Talvez porque a tela de cinema tenha se tornado só mais uma dentre tantas. Não seria coincidência, portanto, a transmidialidade que pauta o cinema contemporâneo: não basta assistir ao filme no cinema, mas há de se ver os vídeos no YouTube que o explicam, os reacts, as séries de TV, etc. Todas essas imagens se tornam intercambiáveis, mero amálgama de pixels

Talvez meu ponto tenha sido melhor expressado pelo crítico canadense Will Sloan: qual a diferença entre assistir ao arquivo digital de um filme num multiplex qualquer e assisti-lo em casa? 

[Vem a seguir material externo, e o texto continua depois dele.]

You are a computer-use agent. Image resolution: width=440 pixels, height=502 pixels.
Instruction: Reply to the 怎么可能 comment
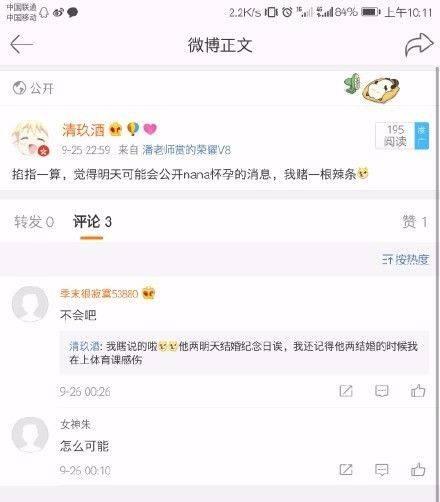tap(382, 470)
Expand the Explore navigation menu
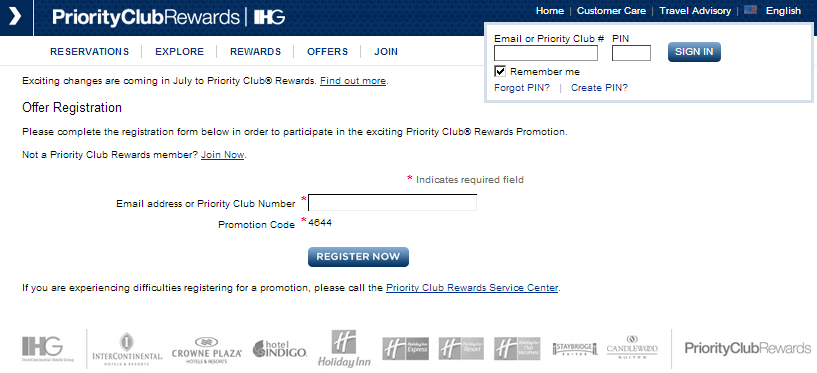 point(179,52)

Sloan argumenta que outrora, mesmo que subconscientemente, a plateia sabia que a imagem projetada no cinema tinha um peso, uma textura, uma profundidade própria. Eu diria que não é só o caso dessa imagem ter se tornado apenas mais uma em um mar de pixels indistintos; o pior é que muitos de nós sequer temos memória de assistir a algo fora desses termos. 

E agora, ao filme

Então, sim, este mais novo lançamento da Apple TV+ reitera a tendência contemporânea digital. O motivo de todo o preâmbulo acima, no entanto, é porque fica difícil separar as intenções da diretora Lila Neugebauer da mesmice latente do cinema recente. 

“Causeway” traz todos os tiques formais mencionados acima. Ao mesmo tempo, por enfocar a protagonista depressiva de Jennifer Lawrence, essas escolhas são recontextualizadas dramaticamente. 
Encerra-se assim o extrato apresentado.